Executive Director Carolee Bowen agrees. “There’s this overwhelming sense of excitement when you’re there.”
This year’s festival promises to be bigger and better than ever, with lots of new musicians, vendors, workshops, demonstrations and food. The festival will be held in Evanston’s Railyards Complex, utilizing all the available space, including the Visitors Center, Superintendent Building, Machine Shop, and all areas of the Roundhouse. There will even be medieval fighting demonstrations outside, weather permitting.
This year the renovated Strand Theatre, now the Evanston Community Center, will also be used for a kick-off concert featuring Celtic rock band Pladdohg at 7 p.m. on Thursday, March 22. Pladdohg is a 10-member group that has spent more than 20 years touring and performing. Beer and concessions will be available for the evening event.
The festival itself opens at 3 p.m. on Friday, with children’s activities, dancing, workshops and much more. The Friday evening headline concert starts at 8 p.m. and features traditional Irish band Teada. Festivities continue Saturday morning at 10 a.m. Saturday’s headline concert performers include Ireland’s Socks in the Frying Pan at 6 p.m. and California-based Irish folk band Molly’s Revenge at 8 p.m.
Wigginton and Bowen said there will be lots of food options, including traditional Irish food, Greek options, Indian tacos, desserts and more. The event will also feature weapons demonstrations, whiskey tasting, mythology and other workshops, and authentic vendors. “There will be music and entertainment all day, every minute,” said Bowen.
This is the first Celtic Festival since Bowen and Wigginton embarked on a two-week tour of Ireland and Scotland with other folks from all over the world who are also involved in putting on such festivals. The two said the contacts and connections made on that trip will be invaluable going forward.
“We were able to talk and share both our successes and our problems,” said Bowen. “We found out that they’re pretty similar to the successes and challenges facing everyone everywhere.”
The networking has already helped Arts, Inc., book new bands for next year’s Celtic Festival, said Bowen, who explained one of the biggest challenges with booking entertainment is the need for bands to acquire travel visas to the U.S. “Those visas are expensive,” she said, “but with our new connections we’re able to make use of ‘block booking,’ which means multiple festivals can work together to arrange for groups’ travel to the country and they can do several shows on one trip.”

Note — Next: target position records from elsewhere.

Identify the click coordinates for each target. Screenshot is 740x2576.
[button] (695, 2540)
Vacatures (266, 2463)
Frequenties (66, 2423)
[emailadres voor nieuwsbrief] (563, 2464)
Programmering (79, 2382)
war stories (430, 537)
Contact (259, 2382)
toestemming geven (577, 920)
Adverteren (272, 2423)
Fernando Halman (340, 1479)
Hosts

The two said they were able to attend two huge festivals on their trip as well, which gave them lots of ideas and insider knowledge they can now use for Evanston’s festival.

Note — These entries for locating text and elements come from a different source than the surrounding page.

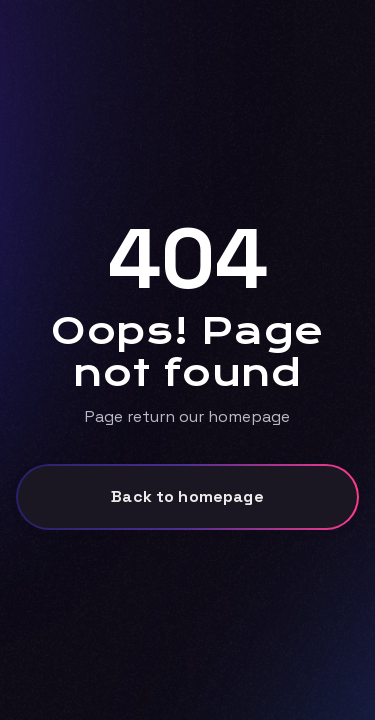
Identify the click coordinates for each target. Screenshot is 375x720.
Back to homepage (187, 496)
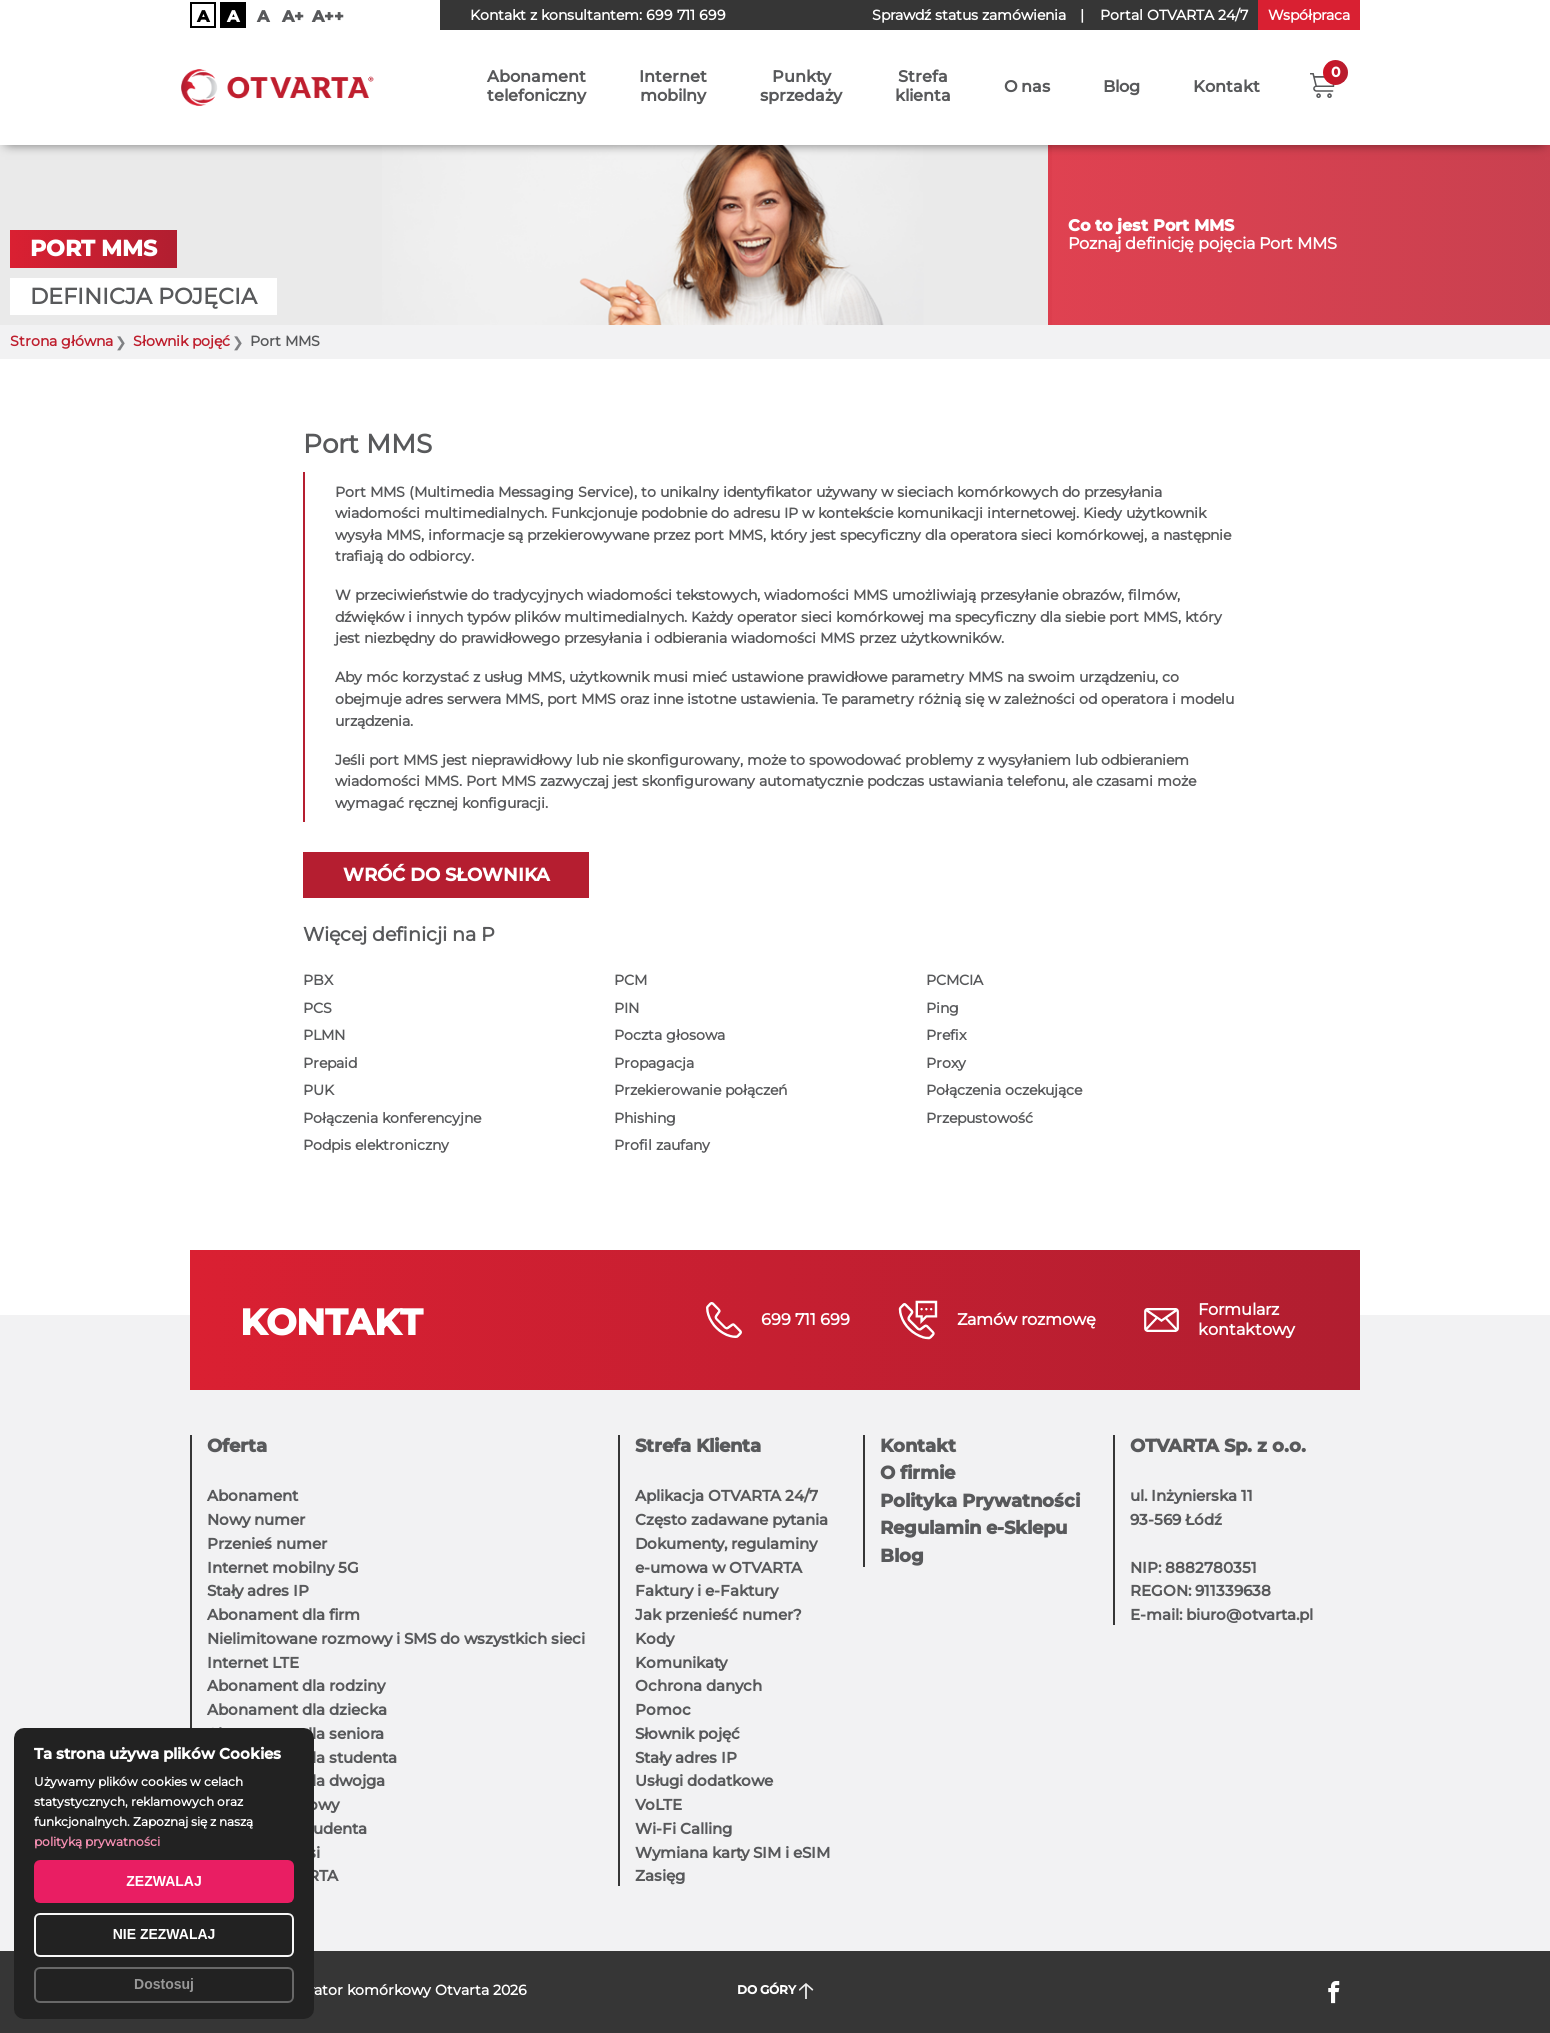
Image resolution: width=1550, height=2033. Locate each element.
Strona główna (61, 341)
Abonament (252, 1495)
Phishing (645, 1118)
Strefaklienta (923, 87)
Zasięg (660, 1875)
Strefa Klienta (698, 1446)
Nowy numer (256, 1519)
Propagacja (654, 1063)
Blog (1121, 87)
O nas (1027, 87)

Bowen and Wigginton shared their enthusiasm with how much the Celtic Festival has grown since its inception. “Our goal when we started was to draw people into town, to make some money for our organization for things like MAT Camp and our other programs, but also to have people staying in hotels and visiting other places.”
Wigginton said last year’s attendance was about 2000 people, and she figures somewhere between 500-800 of those folks are locals. She said she expects attendance to be about the same this year, although Bowen said it tends to vary somewhat depending on the weather.
Wigginton also said they are excited this year because the Wyoming Arts Council and Wyoming Cultural Trust Fund are sending a videographer to make several short videos during the weekend.
“We’re really excited because we’re always trying to get people from around Wyoming to come to [events],” she said.
Bowen said they hope lots of people come check out the Festival, “You have to come see it for yourself to really get the excitement and what it’s about.”